These two epigrams are not very gallant, but we must excuse them in the unfortunate husband of the shrewish Pomponia.
The political career of Quintus was not brilliant any more than his private life was happy. He owed the offices which he obtained more to the illustrious name of his brother than to his own merit, and did nothing to make himself worthy of them. After he had been aedile and praetor, he was appointed governor of Asia. To be invested with an unlimited authority was a severe test for a character like his. Absolute power turned his head; his violence, which nothing now restrained, knew no bounds; like an oriental despot he only talked of burning and hanging. He wished above all to obtain the glory of being a great lover of justice. Having had occasion to order two parricides to be sewn up in a sack and thrown into the water in the lower part of his province, he wished to give the same spectacle to the other part on his visit to it, that there might be no jealousy between them. He sought therefore to seize a certain Zeuxis, an important person, who had been accused of killing his mother, and who had been acquitted by the tribunals. On the arrival of the governor, Zeuxis, who guessed his intentions, fled, and Quintus, vexed at losing his parricide, wrote him most friendly letters to induce him to return. Usually, however, he dissembled less and spoke more openly. He sent word to one of his lieutenants to seize and burn alive a certain Licinius and his son who had embezzled. He wrote to a Roman knight named Catienus “that he hoped to have him suffocated one day in the smoke, with the applause of the province.”[[264]] It is true that when he was reproached with having written these furious letters, he replied that they were simple jokes, and that he had wished to laugh for a moment, but it was a strange way of joking, and shows his barbarous nature. Quintus had none the less an enlightened mind, he had read Plato and Xenophon, he spoke Greek admirably well, he even wrote tragedies in his leisure hours. He had all the appearance of a polished and civilized man, but it was only the appearance. Even among the most well-bred Romans, civilization was often only on the surface, and under their polished exterior we often find the rough and savage soul of a pitiless race of soldiers.
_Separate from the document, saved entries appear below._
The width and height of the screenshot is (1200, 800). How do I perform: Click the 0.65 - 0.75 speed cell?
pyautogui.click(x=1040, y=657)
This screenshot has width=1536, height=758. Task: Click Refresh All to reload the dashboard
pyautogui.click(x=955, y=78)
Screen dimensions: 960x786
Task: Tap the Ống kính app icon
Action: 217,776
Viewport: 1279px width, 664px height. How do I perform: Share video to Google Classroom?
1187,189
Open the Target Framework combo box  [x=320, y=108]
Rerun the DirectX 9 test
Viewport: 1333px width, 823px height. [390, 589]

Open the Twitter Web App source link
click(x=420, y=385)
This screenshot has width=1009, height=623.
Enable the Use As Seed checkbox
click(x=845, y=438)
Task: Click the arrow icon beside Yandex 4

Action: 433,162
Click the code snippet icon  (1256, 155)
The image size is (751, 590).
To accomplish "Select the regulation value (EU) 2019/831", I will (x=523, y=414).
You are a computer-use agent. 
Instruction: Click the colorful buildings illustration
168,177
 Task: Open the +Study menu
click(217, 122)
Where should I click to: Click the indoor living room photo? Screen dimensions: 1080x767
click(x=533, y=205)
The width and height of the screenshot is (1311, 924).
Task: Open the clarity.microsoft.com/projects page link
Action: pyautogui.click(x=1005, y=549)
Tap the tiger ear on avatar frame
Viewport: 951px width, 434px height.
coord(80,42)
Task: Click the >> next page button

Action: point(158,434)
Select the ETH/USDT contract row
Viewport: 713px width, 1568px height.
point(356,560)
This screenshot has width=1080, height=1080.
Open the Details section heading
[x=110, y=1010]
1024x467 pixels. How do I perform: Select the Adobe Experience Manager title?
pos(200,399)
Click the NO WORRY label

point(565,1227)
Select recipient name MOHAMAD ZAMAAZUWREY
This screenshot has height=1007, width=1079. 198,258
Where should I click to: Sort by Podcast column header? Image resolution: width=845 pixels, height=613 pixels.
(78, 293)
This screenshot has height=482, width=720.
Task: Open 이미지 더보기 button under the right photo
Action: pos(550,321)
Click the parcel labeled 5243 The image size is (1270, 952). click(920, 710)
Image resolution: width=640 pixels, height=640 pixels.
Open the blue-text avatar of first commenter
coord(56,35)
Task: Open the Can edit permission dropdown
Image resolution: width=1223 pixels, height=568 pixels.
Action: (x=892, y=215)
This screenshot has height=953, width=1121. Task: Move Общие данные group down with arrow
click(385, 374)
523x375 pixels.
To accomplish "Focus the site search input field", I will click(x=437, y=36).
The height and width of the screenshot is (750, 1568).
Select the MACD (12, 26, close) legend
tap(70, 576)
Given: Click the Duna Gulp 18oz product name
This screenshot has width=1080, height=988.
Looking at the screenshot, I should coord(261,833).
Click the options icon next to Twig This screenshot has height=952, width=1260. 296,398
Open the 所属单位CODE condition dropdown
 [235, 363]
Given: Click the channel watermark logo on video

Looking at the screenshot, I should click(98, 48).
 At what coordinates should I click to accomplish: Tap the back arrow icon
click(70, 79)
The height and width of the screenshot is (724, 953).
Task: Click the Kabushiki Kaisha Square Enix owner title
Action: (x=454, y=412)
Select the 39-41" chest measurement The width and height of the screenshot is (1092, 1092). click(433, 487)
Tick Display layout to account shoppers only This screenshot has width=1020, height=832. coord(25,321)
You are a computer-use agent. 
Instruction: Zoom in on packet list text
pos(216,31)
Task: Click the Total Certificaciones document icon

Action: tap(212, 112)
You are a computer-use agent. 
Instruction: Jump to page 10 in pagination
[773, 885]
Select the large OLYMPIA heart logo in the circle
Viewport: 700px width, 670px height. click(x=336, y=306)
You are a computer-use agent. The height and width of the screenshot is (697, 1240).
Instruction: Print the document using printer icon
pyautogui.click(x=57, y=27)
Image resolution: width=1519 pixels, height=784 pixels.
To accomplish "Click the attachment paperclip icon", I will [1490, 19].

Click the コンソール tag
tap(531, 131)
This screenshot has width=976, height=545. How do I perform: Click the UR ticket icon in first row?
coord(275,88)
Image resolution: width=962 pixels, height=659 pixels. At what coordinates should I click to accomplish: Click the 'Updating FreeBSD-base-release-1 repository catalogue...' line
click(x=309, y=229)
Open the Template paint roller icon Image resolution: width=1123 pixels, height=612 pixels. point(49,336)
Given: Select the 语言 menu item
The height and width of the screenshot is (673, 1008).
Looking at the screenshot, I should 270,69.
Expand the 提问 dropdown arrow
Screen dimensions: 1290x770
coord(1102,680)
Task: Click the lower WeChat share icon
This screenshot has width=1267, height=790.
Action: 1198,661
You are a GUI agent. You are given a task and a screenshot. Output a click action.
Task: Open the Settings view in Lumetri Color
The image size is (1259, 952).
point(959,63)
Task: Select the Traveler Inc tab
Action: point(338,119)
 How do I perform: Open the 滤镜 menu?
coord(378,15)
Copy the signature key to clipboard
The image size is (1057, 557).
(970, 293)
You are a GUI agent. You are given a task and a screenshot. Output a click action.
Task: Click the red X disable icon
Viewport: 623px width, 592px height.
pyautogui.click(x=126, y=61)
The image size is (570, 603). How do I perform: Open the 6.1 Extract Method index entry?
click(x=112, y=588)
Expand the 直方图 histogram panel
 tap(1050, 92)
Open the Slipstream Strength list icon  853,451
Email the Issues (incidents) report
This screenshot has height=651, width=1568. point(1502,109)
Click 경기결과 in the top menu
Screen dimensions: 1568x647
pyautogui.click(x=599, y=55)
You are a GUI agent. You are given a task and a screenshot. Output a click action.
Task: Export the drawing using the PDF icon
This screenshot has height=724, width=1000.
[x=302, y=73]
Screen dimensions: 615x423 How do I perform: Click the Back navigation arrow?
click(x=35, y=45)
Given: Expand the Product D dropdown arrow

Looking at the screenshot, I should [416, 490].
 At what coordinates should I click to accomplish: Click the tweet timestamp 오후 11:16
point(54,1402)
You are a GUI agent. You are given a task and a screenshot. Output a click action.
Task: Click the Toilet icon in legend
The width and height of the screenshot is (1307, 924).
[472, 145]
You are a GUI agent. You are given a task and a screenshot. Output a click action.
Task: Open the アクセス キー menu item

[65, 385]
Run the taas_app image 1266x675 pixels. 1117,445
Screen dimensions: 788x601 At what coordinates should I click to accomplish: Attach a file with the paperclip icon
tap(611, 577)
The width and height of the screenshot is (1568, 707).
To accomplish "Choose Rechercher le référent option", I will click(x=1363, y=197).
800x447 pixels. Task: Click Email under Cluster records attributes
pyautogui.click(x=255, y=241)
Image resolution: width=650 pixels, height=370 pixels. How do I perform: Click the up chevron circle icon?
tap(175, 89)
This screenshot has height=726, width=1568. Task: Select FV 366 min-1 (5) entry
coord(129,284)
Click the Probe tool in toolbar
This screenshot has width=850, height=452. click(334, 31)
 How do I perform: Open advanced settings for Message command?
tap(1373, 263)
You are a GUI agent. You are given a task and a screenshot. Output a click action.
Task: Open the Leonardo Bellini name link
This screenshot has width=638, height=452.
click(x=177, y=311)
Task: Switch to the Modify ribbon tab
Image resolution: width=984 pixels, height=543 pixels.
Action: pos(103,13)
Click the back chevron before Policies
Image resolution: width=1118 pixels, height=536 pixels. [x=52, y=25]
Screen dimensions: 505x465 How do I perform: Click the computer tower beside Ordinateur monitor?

Quintus came back from his province with a rather bad reputation, but, what is more surprising, he did not come back rich. Apparently he had embezzled less than his colleagues, and was not able to bring back enough money to restore his fortune, which was very much embarrassed by his extravagance; for he liked to buy and to build, like his brother; he had a taste for rare books, and probably also could refuse nothing to his favourite slaves. The exile of Cicero completed the confusion of his affairs, and at the time of his brother’s return Quintus was quite ruined. This did not prevent him, at the time of his greatest financial distress, rebuilding his house at Rome, and buying a country house at Arpinum and another in the suburbs, constructing in his villa at Arcae, baths, porticoes, fish-ponds, and such a fine road that it was taken for a work of the state. It is true that the poverty of a Roman of that time would make the fortune of many of our nobles. However, a day came when Quintus was altogether in the hands of his creditors, and when he could borrow no more. Then it was that he bethought him of the last resource of embarrassed debtors: he went to Caesar.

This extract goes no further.